All this leading up to the part where I’m in the associate’s office asking her about two comments I don’t understand, and the partner on the deal storms in, asks where the comments are, stares incredulously and irately at her (the associate), and then bitches her out for not having her priorities in order and not letting him (the partner) know that she has another deal blowing up: “We got these comments at 3 and it’s 7:30 now! They’ve already sent us a follow-up email, and we need to keep on top of this, or tell them why we’re not. If you can’t do it, I need to know!”

Then the partner, in a way that shows how clearly pissed he still is, looks at the comments I’ve been having trouble with, sorts them out, explaining them to me in an exaggeratedly patient tone, and then tries to play nicey nice by saying, “God, I’m really in a bad mood today, I don’t know what’s wrong with me.” The associate, with astonishing sanguineness, asked, “Why?” and the partner replied, “I don’t know. Because no one loves me.” Barf. Stop trying to be all cute when you’ve just blown a gasket at someone YOU have loaded work onto and who is trying to address two different deals at once.

But I couldn’t resist asking, “Do you have a dog?” and amidst a too-loud laugh, following with, “Because your dog probably loves you.”

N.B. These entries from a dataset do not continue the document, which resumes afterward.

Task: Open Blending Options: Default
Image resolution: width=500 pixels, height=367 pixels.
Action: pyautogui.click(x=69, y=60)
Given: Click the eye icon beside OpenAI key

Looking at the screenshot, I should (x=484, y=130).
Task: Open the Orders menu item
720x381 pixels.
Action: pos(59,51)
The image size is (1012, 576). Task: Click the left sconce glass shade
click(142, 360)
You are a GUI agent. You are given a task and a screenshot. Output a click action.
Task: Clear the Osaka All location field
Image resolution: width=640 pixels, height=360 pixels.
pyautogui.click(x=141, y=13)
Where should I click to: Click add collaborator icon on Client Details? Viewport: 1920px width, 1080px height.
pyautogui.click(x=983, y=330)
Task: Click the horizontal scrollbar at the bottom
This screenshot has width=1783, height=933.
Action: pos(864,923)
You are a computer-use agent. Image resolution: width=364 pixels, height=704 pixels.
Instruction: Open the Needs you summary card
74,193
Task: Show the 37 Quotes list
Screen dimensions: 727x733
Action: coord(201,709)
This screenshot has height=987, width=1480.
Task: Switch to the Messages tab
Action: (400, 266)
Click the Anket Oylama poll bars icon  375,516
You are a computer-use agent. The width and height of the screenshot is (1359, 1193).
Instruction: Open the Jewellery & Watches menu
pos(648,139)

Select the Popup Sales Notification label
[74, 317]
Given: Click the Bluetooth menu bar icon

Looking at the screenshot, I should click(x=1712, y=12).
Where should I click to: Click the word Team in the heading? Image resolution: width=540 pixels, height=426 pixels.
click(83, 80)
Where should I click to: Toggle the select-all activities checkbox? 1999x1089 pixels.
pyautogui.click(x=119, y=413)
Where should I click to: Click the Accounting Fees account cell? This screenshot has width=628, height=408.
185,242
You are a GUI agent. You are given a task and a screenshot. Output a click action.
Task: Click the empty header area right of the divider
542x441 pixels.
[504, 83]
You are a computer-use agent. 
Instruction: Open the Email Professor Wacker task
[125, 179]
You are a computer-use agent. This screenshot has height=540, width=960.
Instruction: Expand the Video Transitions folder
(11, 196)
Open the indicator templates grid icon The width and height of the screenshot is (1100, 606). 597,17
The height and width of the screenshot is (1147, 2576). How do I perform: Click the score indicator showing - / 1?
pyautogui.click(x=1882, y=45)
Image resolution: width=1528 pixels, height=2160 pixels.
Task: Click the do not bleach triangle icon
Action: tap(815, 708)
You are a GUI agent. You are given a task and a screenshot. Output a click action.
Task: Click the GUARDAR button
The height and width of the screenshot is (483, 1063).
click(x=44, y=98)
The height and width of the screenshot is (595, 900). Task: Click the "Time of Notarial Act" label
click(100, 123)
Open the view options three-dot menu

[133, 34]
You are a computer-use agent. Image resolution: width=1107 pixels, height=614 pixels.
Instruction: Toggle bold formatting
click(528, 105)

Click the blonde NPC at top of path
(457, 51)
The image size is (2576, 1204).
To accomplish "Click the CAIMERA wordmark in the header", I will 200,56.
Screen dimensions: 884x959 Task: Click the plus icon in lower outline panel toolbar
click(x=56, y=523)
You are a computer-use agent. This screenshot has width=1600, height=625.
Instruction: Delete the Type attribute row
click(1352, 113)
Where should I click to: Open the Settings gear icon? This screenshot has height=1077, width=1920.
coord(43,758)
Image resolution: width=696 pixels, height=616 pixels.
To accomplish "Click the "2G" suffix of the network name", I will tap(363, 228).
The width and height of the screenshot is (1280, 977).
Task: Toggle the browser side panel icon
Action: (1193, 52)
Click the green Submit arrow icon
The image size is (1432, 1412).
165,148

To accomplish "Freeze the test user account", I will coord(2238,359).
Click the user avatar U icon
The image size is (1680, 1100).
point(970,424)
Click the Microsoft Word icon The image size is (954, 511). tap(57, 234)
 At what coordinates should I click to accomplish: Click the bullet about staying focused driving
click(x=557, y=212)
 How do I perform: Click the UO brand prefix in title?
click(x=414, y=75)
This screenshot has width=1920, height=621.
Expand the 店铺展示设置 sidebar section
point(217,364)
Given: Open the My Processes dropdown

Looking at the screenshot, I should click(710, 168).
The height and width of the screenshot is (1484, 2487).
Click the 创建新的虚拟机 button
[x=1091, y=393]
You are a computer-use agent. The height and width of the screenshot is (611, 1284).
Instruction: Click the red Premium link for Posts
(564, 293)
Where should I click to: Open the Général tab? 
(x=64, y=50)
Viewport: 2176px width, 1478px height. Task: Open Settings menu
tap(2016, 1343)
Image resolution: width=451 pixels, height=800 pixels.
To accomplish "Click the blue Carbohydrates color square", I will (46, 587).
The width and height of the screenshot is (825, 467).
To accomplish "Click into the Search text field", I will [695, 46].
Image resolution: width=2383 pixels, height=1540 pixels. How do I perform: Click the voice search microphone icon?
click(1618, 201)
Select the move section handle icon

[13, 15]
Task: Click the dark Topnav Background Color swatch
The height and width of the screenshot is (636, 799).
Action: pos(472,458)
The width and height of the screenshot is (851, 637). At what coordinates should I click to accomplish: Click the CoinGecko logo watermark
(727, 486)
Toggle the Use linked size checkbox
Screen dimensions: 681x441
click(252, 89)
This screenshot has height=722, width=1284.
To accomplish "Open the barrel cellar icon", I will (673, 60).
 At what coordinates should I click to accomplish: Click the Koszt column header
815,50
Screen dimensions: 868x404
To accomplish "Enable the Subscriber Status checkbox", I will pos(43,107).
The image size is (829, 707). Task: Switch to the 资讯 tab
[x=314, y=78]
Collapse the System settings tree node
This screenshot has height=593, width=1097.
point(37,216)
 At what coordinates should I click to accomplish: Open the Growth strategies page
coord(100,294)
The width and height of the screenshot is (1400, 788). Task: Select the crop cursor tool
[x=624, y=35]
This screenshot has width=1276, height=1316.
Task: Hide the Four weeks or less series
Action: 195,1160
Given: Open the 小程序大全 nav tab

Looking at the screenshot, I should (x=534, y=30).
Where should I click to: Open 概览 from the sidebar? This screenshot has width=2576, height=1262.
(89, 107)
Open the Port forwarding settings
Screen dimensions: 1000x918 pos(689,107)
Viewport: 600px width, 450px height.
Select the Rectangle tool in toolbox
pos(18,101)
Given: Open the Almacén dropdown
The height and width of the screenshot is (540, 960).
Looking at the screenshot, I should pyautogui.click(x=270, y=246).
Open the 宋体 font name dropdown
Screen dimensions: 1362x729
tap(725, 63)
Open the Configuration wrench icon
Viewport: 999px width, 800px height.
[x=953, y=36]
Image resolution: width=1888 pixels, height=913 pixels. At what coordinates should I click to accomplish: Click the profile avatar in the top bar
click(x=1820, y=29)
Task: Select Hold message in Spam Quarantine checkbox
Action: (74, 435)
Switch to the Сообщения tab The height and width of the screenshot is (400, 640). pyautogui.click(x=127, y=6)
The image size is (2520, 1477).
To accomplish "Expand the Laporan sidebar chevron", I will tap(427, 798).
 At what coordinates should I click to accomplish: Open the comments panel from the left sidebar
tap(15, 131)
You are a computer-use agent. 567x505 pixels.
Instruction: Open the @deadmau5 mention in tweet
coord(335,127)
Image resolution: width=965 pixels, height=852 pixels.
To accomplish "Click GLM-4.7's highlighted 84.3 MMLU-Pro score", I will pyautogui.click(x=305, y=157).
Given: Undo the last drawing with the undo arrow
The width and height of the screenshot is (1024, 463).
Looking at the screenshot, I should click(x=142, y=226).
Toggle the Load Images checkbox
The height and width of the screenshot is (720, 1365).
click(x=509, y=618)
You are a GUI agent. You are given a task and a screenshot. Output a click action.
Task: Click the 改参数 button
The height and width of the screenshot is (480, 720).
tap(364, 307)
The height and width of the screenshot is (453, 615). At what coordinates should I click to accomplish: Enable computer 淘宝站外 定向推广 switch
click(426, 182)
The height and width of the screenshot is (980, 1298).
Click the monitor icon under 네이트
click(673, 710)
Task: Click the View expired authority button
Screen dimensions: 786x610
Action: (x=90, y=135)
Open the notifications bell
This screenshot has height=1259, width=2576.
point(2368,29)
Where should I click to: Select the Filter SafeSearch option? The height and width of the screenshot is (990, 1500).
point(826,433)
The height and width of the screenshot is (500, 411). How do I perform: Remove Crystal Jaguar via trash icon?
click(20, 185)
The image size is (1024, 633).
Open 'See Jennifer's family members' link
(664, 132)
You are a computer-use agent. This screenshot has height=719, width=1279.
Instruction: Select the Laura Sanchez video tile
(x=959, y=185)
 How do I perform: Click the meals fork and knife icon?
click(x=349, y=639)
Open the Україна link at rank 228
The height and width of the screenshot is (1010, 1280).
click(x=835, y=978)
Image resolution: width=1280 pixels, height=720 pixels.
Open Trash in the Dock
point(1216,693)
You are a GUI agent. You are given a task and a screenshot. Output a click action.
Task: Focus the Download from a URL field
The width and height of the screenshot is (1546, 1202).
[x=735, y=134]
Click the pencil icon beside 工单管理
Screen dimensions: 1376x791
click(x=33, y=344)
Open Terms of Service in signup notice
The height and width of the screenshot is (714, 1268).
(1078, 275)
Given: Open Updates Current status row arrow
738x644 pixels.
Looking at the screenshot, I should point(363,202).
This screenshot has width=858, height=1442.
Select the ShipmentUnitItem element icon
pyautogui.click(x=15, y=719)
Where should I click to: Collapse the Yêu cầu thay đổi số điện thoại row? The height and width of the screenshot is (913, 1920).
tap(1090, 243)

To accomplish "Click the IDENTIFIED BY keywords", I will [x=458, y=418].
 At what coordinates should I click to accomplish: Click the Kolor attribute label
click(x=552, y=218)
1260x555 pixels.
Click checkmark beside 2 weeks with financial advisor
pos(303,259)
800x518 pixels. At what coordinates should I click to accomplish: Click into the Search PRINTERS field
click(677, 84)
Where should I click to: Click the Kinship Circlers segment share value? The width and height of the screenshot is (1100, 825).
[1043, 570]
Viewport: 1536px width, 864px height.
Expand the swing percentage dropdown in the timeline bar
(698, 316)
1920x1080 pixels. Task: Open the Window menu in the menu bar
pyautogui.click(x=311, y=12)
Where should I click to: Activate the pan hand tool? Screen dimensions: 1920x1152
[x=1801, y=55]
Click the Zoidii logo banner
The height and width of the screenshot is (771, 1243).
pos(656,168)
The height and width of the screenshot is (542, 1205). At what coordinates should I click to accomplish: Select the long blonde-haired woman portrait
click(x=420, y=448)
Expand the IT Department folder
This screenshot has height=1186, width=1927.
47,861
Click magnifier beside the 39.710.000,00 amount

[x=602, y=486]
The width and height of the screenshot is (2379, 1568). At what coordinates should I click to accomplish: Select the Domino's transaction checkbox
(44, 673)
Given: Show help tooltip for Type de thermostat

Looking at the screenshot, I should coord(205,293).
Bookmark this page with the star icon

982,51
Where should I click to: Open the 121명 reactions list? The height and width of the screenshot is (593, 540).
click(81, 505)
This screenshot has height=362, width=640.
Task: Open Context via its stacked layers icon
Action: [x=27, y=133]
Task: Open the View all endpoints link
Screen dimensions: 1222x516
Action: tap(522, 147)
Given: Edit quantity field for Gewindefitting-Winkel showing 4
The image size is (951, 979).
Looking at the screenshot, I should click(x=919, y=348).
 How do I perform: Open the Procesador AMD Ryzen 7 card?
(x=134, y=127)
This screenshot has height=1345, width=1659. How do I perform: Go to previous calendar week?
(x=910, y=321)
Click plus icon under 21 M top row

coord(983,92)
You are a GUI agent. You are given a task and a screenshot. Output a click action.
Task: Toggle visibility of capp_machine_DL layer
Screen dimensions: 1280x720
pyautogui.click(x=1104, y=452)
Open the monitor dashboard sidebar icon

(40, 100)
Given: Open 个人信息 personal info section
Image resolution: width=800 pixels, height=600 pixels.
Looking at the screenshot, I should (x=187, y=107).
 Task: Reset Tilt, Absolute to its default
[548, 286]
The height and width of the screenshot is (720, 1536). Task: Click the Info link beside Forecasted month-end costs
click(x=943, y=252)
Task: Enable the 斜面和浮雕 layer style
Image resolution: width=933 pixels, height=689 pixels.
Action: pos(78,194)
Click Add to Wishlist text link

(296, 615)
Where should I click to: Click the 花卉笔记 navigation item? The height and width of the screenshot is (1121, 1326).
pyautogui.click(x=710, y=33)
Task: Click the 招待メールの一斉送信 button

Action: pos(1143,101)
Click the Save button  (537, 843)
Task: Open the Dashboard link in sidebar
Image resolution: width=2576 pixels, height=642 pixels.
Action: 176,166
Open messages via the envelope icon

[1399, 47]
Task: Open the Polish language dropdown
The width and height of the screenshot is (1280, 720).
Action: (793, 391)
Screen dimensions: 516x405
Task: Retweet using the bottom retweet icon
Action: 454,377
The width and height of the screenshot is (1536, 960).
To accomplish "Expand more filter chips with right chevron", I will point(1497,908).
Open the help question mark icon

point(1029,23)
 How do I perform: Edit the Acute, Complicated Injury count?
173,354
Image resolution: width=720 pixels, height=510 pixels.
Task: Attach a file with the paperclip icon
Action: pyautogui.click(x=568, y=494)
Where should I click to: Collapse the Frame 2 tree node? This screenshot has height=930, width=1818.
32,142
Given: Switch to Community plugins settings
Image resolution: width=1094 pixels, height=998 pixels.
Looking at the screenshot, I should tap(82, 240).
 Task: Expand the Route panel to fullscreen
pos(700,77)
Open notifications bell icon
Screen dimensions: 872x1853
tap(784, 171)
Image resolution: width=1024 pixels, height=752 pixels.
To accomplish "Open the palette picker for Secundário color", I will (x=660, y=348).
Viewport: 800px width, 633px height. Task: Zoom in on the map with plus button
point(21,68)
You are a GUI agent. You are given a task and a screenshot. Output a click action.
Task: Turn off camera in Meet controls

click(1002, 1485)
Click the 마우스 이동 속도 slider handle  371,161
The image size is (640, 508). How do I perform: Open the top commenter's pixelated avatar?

What I should have said was, “Stop yelling and keep your panties on, fool! Who freakin’ cares if we have it out in 2 hours or 4?” And then gotten fired. Which would be good, because I definitely don’t care if we get it out in 2 or 4.

I felt bad about taking so long with the comments, though, for the associate’s sake, and so stayed around to help her with stuff and “keep [her] sane” (in her words), until 8:30 pm, when she suggested we walk through the city to Victoria Station, where she could go to her boyfriend’s house and I could catch the tube to my apartment. And so the night of the yelling turned into a nice 45-minute walk past St. Paul’s, Fleet Street, Parliament and Big Ben, Westminster, a statue of Abe Lincoln (my main man!), for some reason, and finally into the tube stop and back home.

And now, I am finally going to go to sleep before midnight, for the first time in weeks, and so I’ll sum up: laziness at the office doesn’t mean I’m not accomplishing anything; employment discrimination – all year, all the time; the joy of getting things that I want is quite...joyous; partners who yell and then act cute suck the big time; and London is so, SO pretty.